La société civile est exclue à la base du processus, c’est à dire des commissions locales alors même que c’est cette base qui a en charge les opérations électorales. Une composition par les parties accorde à celles-ci un privilège par rapport aux candidats indépendants. L’idée de privilège est incompatible avec celle d’égalité devant la loi.

❖ La procédure de sélection des personnalités issues de la société civile

La société civile est définie comme l’ensemble de citoyens organisés ou individuels qui poursuivent un but non commercial et non politique et dont l’action est fondée sur un ensemble de valeurs sociales. Cette définition communément admise distingue la société civile du monde des affaires et de la société politique. Elle va également au-delà d’ONG formelles pour viser l’ensemble des initiatives citoyennes.

Pour assurer l’égalité de tous au sein de la société civile, l’APDH et ses organisations partenaires avaient souhaité que la sélection des personnalités issues de celle-ci soit faite par voie d’appel à candidature organisé par les ONG travaillant sur la question de la réforme de la commission. En l’espèce le Ministère de l’Intérieur a pris sur lui d’inviter des ONG discrétionnairement sélectionnée à proposer des personnalités.

❖ La question spécifique des Commissions Locales

L’APDH note avec inquiétude que cette question mise à l’ordre du jour par le Premier Ministre a été expressément éludée lors des discussions par le Ministre de l’Intérieur au sein du comité restreint.

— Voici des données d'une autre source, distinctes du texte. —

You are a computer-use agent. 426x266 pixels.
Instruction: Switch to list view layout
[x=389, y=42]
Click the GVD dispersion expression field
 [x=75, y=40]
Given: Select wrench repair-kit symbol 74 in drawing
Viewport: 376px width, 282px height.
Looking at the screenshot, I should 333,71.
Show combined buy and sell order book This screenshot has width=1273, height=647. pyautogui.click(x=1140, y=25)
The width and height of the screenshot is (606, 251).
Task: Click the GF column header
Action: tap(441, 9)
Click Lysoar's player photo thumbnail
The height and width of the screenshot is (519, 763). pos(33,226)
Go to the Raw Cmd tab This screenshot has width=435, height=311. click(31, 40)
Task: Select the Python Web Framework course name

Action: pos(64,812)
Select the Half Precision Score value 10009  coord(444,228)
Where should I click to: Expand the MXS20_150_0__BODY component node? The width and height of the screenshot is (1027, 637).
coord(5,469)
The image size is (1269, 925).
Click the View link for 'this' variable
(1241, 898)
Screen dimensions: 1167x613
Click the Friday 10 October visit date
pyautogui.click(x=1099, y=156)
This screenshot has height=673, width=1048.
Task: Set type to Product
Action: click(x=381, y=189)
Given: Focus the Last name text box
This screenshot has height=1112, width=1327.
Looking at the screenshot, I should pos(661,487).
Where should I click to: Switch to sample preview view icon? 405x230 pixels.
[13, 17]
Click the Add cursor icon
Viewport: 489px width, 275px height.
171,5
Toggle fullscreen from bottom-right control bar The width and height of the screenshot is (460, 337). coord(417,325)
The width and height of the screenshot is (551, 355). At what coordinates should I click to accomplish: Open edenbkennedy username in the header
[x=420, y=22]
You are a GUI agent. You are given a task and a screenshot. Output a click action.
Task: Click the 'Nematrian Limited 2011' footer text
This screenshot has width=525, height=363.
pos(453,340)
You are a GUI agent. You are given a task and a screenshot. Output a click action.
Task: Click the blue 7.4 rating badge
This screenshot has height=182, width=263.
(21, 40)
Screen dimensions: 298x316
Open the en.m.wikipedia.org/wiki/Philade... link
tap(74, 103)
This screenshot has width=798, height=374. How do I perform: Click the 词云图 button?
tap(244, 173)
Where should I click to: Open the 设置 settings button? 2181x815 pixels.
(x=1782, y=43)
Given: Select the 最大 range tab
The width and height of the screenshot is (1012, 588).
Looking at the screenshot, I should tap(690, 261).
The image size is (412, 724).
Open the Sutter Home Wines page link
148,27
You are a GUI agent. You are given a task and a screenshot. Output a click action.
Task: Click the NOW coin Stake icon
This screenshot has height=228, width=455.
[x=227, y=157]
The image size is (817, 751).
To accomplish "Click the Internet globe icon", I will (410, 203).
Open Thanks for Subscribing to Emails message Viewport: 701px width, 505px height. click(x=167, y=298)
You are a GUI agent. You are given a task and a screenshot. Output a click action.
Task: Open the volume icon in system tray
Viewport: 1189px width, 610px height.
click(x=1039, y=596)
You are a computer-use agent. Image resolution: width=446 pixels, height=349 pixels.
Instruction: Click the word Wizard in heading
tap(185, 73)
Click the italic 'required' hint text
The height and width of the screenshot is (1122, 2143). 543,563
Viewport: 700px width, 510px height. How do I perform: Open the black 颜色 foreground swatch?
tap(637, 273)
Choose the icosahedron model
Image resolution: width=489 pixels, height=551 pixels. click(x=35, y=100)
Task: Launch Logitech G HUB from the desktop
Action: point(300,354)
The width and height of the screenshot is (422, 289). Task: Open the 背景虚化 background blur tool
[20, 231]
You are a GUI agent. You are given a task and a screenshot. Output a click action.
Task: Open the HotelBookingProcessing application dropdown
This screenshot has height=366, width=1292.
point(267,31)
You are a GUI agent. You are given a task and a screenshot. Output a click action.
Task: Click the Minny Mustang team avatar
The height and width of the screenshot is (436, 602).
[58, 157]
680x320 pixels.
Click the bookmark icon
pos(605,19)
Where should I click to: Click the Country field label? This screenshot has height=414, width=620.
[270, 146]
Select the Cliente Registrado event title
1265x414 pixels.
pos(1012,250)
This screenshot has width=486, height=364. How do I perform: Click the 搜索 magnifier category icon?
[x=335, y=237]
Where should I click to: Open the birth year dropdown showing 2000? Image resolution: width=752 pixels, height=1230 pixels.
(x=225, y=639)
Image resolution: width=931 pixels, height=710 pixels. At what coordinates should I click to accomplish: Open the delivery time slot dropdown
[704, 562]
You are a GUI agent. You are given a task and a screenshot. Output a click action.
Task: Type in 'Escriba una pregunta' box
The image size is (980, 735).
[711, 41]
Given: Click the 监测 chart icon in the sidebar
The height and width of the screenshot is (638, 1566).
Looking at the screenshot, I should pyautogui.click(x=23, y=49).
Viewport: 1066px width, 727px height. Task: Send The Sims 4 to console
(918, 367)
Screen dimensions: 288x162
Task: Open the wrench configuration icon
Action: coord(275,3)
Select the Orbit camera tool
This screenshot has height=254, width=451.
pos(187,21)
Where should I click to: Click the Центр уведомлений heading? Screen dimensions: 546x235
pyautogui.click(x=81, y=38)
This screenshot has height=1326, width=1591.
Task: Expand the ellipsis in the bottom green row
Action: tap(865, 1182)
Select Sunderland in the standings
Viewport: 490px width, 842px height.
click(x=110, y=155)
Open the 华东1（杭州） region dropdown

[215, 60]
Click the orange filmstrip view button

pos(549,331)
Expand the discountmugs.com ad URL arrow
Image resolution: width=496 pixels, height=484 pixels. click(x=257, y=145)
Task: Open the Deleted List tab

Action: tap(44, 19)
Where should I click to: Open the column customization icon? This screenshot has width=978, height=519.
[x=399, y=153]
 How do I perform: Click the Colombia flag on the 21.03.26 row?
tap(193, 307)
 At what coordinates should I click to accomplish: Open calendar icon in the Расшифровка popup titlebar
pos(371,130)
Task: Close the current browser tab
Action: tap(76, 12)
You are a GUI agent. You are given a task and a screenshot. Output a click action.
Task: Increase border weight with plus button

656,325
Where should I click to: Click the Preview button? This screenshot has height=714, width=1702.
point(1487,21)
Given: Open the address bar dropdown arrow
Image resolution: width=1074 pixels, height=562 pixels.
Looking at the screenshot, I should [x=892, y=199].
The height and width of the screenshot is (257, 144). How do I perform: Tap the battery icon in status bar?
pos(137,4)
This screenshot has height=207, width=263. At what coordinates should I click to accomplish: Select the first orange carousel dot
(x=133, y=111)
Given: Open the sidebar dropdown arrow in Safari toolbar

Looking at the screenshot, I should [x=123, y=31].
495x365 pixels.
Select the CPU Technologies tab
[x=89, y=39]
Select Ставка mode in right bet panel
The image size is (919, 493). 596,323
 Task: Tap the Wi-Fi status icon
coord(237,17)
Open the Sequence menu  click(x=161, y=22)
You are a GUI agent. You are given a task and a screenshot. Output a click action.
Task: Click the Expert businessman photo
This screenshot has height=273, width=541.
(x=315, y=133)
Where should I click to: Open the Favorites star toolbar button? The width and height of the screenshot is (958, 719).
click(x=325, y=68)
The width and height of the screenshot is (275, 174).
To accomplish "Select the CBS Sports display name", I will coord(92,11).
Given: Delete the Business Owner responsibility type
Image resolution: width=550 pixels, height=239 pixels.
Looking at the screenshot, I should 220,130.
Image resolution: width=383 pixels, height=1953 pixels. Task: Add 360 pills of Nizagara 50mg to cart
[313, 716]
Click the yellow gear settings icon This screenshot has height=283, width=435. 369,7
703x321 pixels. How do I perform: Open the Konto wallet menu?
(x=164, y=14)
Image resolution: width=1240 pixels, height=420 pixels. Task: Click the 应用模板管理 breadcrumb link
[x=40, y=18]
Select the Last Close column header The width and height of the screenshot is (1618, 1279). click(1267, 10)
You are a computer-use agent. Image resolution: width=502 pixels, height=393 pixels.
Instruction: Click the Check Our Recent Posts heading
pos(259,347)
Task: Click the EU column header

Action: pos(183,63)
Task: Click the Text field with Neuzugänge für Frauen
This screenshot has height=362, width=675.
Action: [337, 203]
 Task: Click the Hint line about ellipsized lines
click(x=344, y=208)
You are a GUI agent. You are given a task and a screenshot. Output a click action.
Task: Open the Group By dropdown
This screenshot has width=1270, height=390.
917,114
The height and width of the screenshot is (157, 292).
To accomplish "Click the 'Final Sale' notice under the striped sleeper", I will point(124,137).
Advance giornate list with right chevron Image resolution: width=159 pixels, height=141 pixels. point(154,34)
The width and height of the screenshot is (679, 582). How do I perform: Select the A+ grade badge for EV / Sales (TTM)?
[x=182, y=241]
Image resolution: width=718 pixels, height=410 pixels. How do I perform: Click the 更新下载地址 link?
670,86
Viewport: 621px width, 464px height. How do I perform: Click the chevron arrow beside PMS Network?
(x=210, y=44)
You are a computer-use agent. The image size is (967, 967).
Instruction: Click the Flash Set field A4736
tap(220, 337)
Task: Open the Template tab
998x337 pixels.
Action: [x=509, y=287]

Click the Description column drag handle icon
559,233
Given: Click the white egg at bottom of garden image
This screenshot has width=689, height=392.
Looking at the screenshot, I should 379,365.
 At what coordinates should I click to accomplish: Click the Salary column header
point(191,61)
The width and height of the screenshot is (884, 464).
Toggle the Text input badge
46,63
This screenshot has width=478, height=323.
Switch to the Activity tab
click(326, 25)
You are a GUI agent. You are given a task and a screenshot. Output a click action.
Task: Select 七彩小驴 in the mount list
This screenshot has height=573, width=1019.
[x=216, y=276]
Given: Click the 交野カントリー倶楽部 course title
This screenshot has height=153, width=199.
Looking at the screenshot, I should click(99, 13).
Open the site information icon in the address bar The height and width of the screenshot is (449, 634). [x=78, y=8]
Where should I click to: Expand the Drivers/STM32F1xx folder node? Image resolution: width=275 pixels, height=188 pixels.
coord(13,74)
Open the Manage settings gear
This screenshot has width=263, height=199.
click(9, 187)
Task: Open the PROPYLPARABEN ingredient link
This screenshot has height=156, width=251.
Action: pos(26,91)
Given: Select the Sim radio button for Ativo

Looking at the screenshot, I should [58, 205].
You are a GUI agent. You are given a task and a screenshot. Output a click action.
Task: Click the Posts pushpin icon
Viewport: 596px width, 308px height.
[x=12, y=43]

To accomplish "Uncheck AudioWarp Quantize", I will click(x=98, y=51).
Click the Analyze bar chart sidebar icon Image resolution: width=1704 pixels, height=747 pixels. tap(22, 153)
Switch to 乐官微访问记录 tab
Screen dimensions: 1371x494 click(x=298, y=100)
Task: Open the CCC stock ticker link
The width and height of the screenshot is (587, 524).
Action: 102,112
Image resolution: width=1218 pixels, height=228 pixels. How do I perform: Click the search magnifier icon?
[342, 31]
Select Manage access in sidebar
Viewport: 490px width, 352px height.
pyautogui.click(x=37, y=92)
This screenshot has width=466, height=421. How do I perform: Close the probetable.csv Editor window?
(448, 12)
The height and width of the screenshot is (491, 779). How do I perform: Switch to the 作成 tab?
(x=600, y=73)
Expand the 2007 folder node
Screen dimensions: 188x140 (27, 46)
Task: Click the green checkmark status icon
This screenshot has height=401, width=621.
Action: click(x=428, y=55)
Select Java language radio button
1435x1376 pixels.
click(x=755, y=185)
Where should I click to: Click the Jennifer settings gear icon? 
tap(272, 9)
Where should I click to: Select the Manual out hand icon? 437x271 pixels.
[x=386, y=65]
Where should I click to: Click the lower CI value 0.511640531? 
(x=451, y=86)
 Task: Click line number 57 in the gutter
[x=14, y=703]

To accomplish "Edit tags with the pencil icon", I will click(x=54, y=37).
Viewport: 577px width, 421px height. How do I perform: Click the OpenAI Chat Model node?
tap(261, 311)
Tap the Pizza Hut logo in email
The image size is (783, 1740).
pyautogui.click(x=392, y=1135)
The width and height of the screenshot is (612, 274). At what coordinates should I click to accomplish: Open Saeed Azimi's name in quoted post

Le gouvernement ayant pris l’initiative juste de réduire de quatre à trois, les représentants des partis politiques avec la présence d’une personnalité issue de l’administration territoriale. L’APDH avait pourtant proposé que les personnes en charge des élections sur le plan local soient des personnes neutres sélectionnées par la commission centrale sur appel à candidature dans chaque localité.